Uno de los soldados convaleciente de haberle operado de un pie, entabló conversación conmigo como el primer eslabón de la cadena de mando. Este joven tenía un hijo y en uno de sus permisos de fin de semana, el niño se puso enfermo y él decidió no volver al cuartel. Al pasar los días establecidos para regresar y no presentarse, se le dio por desertor y fue enviado a prisión. Estando en prisión tuvo el incidente de la operación. Para visitarle cuando yo no estaba de guardia en el hospital, tuve la idea de vestirme de uniforme y asistir a las visitas como militar, no como un familiar. Una vez curado y licenciado se presentó en mi domicilio, y fundido en un abrazo, me dijo: Ven que te tengo que ensañar algo… Bajamos a la calle y allí estaba su mujer y el niño, montados en un autobús que se había comparado con el dinero ahorrado. Nunca me había contado que había sido no sé si torero o novillero…
Sin salir del recinto del pabellón ocupado por los militares arrestados por la justicia militar, me encontré en una de mis guardias con un soldado en una celda aislado. La puerta de la celda pertenecía al siniestro pasillo donde se rezaba el santo rosario. Este joven había hecho materialmente añicos el tablero interior de la puerta. Clamaba libertad. Yo estaba autorizado a abrirle la celda. Asumía que yo era el carcelero y que las llaves estaban en mis manos para utilizarlas… Los soldados del retén garantizaban nuestra seguridad y aseguraban la prisión de nuestros compañeros de mili… Yo no comprendí qué hacia un joven con enajenación mental evidente en una celda de aislamiento. El chico daba muestras de ser muy culto y razonaba muy bien argumentos para que le abriera la celda. Ya no supe más de él hasta que un día me sorprendió su llamada telefónica. Creo que los dos estábamos ya licenciados. Tomamos un café y pude comprobar qué nivel de recuperación había tenido. Yo lo único que aporté fue mi impotencia, quizás solamente le presté atención, le escuché…
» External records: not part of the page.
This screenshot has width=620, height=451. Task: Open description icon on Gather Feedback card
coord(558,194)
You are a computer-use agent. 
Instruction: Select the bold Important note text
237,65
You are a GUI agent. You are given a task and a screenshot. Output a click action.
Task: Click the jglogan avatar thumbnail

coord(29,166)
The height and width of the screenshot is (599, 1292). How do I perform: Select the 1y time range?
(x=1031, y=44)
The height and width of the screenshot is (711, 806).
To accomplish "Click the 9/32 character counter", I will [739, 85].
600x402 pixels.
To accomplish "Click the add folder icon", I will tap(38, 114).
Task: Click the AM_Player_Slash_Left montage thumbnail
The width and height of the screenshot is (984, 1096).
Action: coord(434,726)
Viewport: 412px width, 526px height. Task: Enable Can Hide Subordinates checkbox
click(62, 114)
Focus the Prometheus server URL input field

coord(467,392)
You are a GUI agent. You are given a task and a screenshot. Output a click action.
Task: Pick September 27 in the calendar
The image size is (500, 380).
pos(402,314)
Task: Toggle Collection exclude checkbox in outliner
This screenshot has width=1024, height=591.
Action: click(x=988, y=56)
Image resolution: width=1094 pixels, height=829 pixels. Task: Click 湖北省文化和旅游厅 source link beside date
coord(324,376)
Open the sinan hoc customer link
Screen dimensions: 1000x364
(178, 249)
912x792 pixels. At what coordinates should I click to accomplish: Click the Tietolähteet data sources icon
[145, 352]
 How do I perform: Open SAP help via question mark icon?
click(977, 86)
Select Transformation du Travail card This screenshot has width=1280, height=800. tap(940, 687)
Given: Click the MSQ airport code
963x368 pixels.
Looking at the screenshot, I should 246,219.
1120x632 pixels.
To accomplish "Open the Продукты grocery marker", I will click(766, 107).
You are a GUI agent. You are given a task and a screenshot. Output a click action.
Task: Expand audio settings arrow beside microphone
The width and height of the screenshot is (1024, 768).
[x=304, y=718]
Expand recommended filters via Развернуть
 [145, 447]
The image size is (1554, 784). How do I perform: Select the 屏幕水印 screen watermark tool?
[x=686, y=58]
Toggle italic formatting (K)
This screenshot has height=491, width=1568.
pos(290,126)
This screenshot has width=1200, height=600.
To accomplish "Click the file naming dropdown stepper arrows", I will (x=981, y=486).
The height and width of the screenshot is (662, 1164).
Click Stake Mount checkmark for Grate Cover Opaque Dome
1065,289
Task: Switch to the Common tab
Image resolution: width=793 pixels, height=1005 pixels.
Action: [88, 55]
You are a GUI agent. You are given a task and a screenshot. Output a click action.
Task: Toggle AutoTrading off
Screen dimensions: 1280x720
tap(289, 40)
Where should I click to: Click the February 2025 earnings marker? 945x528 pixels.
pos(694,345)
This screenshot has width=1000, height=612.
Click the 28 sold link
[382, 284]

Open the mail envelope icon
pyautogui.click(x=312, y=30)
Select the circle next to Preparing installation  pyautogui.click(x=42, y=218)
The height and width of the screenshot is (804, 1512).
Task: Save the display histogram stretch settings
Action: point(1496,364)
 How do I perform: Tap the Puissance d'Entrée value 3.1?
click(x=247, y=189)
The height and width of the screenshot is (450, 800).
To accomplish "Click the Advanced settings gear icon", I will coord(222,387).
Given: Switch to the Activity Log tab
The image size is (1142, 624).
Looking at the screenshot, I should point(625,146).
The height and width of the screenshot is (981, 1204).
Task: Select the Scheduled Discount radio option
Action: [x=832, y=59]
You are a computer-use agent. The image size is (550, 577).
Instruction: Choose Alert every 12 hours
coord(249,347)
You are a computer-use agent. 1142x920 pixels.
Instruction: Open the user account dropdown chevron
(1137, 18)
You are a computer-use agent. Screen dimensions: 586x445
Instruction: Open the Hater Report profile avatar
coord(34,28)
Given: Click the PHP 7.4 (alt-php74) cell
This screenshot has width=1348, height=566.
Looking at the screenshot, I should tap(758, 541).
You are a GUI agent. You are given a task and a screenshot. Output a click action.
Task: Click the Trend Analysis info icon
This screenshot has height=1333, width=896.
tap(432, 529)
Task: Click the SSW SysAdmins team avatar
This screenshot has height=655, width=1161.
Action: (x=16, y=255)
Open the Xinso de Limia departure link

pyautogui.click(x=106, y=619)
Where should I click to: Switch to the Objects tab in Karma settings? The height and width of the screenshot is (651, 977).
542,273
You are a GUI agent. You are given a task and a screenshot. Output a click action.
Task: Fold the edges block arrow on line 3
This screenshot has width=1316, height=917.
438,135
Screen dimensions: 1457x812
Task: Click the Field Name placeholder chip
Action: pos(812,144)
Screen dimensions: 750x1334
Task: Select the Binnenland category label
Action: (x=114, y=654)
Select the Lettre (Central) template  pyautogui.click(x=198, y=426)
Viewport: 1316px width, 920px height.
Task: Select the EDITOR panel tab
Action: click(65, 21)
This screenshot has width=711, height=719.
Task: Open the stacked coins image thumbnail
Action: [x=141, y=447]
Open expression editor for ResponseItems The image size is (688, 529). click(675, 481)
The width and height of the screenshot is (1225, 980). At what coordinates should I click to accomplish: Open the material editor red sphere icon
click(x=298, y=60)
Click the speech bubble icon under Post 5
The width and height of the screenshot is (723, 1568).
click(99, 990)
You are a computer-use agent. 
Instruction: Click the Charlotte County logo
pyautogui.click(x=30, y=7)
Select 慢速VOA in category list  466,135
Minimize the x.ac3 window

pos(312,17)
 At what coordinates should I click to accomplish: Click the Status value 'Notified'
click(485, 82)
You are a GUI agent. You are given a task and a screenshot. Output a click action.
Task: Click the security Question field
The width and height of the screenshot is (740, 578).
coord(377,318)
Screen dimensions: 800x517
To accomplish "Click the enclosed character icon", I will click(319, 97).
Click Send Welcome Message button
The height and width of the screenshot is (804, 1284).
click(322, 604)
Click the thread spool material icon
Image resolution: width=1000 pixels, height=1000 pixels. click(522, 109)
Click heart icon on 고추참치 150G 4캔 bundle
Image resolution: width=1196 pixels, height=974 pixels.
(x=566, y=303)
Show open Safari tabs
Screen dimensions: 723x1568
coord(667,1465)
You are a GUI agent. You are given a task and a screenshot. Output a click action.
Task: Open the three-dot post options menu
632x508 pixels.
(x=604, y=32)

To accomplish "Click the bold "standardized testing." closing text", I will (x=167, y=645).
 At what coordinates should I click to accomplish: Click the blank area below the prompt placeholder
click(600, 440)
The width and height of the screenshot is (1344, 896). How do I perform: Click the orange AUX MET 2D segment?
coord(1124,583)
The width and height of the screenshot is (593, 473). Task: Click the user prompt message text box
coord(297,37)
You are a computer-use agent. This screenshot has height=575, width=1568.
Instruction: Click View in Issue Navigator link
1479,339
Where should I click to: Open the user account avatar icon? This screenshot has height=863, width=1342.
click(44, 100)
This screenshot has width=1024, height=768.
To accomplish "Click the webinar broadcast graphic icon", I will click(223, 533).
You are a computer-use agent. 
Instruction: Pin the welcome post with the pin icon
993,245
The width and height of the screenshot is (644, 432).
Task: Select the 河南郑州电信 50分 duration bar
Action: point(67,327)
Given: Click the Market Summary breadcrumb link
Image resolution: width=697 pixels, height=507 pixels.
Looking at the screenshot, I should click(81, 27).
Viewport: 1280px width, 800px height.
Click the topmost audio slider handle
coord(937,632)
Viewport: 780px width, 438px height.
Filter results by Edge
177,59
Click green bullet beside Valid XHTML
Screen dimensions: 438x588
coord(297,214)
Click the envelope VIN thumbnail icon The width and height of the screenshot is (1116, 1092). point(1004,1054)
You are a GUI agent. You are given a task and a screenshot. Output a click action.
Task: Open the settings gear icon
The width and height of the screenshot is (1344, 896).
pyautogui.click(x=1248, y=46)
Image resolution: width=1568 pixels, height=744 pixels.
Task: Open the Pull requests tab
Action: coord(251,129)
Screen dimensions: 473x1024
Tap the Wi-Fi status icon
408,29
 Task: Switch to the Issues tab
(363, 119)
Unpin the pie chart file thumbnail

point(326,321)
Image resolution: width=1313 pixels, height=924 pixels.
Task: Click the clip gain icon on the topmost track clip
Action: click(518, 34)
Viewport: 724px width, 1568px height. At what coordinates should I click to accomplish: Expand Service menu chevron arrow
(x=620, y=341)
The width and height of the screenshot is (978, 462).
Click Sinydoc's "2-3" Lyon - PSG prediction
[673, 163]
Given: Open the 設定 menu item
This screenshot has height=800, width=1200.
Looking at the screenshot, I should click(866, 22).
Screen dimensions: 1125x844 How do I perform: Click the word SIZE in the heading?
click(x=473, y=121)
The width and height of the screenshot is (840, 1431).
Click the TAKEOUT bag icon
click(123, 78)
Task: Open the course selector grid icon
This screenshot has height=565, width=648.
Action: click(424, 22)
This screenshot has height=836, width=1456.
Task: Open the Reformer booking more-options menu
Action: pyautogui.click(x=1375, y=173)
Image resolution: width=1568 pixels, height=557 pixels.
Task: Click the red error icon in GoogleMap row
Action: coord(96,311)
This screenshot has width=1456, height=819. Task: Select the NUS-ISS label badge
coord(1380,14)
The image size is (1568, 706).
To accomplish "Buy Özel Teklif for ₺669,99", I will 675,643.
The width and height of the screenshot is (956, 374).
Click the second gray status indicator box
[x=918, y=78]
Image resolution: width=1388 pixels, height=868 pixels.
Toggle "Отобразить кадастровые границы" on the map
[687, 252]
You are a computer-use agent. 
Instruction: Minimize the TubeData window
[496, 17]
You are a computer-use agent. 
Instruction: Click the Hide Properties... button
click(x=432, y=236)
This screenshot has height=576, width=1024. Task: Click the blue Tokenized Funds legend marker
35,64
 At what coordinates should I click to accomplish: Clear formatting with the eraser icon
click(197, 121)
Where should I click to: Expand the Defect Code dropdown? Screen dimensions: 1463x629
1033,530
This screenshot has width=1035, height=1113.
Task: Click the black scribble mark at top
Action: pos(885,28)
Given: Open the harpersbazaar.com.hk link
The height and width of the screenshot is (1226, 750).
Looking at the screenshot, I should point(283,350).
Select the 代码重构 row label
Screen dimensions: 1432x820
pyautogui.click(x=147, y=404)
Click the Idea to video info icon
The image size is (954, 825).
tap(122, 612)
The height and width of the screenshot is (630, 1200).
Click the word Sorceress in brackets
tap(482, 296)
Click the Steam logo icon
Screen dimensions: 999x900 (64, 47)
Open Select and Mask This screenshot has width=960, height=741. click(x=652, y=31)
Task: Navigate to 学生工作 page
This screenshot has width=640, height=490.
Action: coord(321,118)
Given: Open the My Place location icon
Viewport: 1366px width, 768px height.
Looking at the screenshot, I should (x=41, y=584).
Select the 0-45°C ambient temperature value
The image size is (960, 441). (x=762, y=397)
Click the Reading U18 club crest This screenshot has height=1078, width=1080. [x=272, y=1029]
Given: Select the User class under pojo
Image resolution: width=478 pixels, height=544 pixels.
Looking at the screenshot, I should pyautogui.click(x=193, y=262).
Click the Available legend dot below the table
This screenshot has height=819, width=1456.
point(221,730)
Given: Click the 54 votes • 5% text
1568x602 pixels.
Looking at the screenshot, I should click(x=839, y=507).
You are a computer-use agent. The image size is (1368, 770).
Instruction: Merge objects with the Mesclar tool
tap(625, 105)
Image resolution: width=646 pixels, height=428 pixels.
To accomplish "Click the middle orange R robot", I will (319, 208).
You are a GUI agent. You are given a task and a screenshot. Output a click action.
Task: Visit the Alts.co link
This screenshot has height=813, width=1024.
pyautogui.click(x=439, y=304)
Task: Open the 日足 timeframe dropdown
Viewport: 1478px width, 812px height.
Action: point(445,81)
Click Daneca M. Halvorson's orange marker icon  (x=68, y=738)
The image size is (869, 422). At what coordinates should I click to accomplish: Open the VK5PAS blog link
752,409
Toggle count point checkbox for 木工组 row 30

Al margen de la vida puramente militar, en los campamentos y los cuarteles, hacia acto de presencia el clero castrense con toda su escala militar. En aquella época yo era un monaguillo practicante y cuando me tocaba guardias los domingos ayudaba a misa siempre que el páter lo requería. Nuestra relación era buena y todos los sábados asistía a unas charlas que el páter celebraba. Le formulábamos preguntas y él contestaba. Aunque las preguntas eran anónimas, el páter sabía qué preguntas le había formulado yo. Hasta que cayó en mis manos el Boletín Oficial, que siguiendo la doctrina del concilio Vaticano II, establecía en qué casos era obligatorio que un militar asistiera a misa. Llegado el sábado no asistí a la conferencia y tan pronto como me encontró, me preguntó: Oye cabo ¿Por qué no has venido a la charla de hoy? Mi respuesta fue argumentando que la conferencia no era un acto castrense. No dudó en ordenarme haciendo valer las dos estrellas de teniente que le otorgaba la autoridad, que me presentara al sargento de semana y me arrestara sin salir de la compañía durante todo el fin de semana. El sargento no salió de su asombro, pero hizo cumplir la orden de un superior. Al día siguiente no le guardé ningún rencor y le ayudé en la celebración de la misa del domingo.
Observando mi comportamiento con estos compañeros de mili y con el páter, después de más de 50 años, no me atrevo a valorarlos con los parámetros del siglo XXI.
No obstante, el Arte, la Cultura, la Poesía, el Humanismo y el compañerismo me ayudaron a superar los tiempos de la MALDITA MILI.